### EXTRACTO DE PÁGINA
* * *
Plantear que debemos sustraernos “de la manipulación a la que podemos ser sometidos desde múltiples focos determinados por intereses de diverso tipo” para basar nuestras decisiones en “premisas conscientes, científicas, válidas y autónomas”, es de hecho una postura más radicalmente kantiana, de lo que la mayoría de los autores actuales de bioética se sentirían cómodos al reflexionar sobre la autonomía de los pacientes, sin embargo resulta adecuado para reflexionar sobre nuestro deber como prestadores, como profesionales.
¿Podemos invocar el principio de autonomía para rechazar el ejercicio científico de la profesión? debemos reprochar a nuestros colegas que no recomiendan la vacunación, que están ignorando los fundamentos mismos de la disciplina que los pone en el lugar de ejercer el consejo y la práctica sanitaria. No sería coherente ponerse un guardapolvo y utilizar un título que apela a una opinión autorizada por sobre los demás en temas sanitarios, si al mismo tiempo desconocemos la fuente misma de esa autoridad que es la evidencia científica, la ley se contradeciría a sí misma.
Pero ¿Qué pasa cuando lo que se cuestiona es justamente la falta de cientificidad detrás de una vacuna? Todos conocemos las polémicas suscitadas en torno a las aprobaciones de emergencia de las vacunas contra el COVID19, que han llevado a saltear procesos diseñados para dar garantías de seguridad y eficacia de acuerdo con los estándares científicos vigentes. Y entonces debemos cuestionarnos, si no es la ciencia la que nos mueve a considerar una vacuna como respuesta terapéutica, ¿Que es? ¿La conveniencia política, económica? ¿La necesidad de dar respuesta a una sociedad que demanda soluciones? Frente a una práctica o recomendación que está avalada por evidencia incompleta o provisoria, esta misma autonomía debería impulsarnos a cuestionar nuestra responsabilidad en su acepción moral, es decir los valores que movilizan nuestro accionar y sus fundamentos. Debería interpelarnos para desestimar cualquier práctica que contradiga la evidencia científica, y sugerirnos máxima cautela para aquellas sobre las que no hay evidencias y datos concluyentes.
Sería ideal que el marco institucional y legal en el cual nos manejamos, no nos sometiera a este tipo de contradicciones. Si las cosas funcionan tal como están diseñadas, esto no debería suceder: deberían haber mecanismos de reaseguro como comisiones de expertos y comités éticos, así como asociaciones profesionales y científicas, que con un grado de independencia y experticia, pudieran garantizar cualquier injerencia sobre nuestras prácticas, dando opiniones sobre temas controvertidos y clarificando hasta donde se pueda saldar determinados temas. Pero vemos que no hay intervenciones certeras ni oportunas sino más bien silencio y declaraciones lavadas que parecen responder a cierta obsecuencia y supeditación al poder de turno.
* * *
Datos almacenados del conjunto
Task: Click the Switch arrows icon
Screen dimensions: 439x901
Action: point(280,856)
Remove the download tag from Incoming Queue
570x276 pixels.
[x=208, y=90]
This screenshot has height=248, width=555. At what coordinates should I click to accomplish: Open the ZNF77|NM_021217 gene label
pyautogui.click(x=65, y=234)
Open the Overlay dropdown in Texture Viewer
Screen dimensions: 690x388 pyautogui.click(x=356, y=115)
* * *
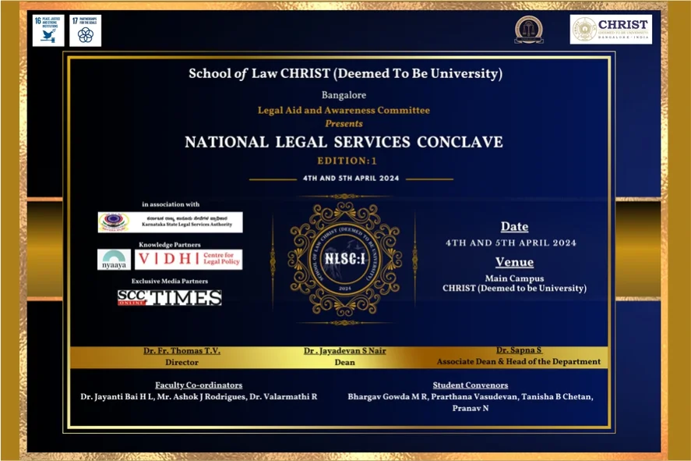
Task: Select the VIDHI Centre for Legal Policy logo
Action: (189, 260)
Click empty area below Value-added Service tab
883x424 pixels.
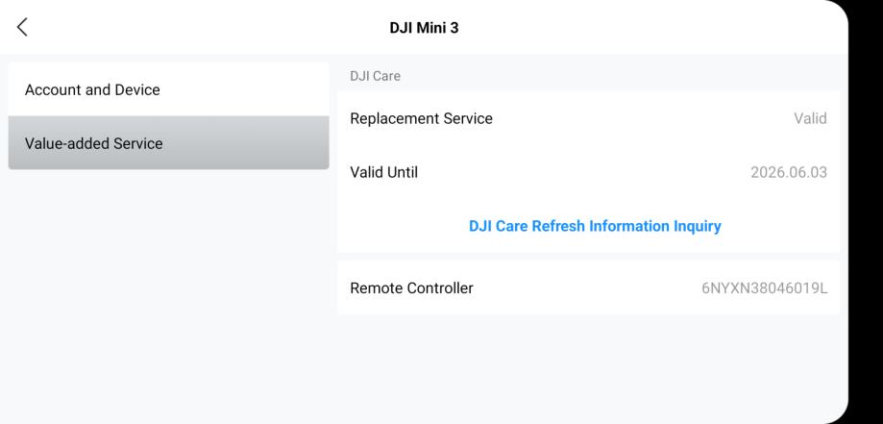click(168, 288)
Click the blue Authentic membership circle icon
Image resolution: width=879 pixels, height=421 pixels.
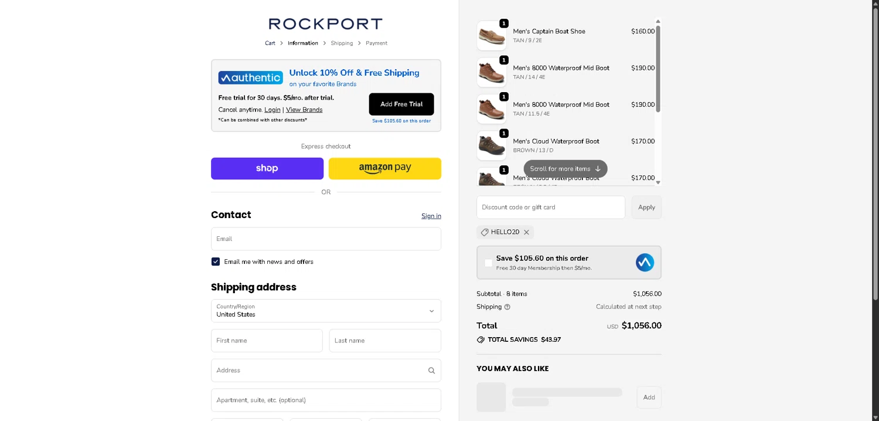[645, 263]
* * *
### TAREA A REALIZAR
Según el fragmento sobre autonomía y vacunación, ¿qué mecanismos de reaseguro deberían existir si las cosas funcionaran tal como están diseñadas? Los datos no hacen falta para resolver la tarea.

### SOLUCIÓN
Comisiones de expertos y comités éticos, así como asociaciones profesionales y científicas.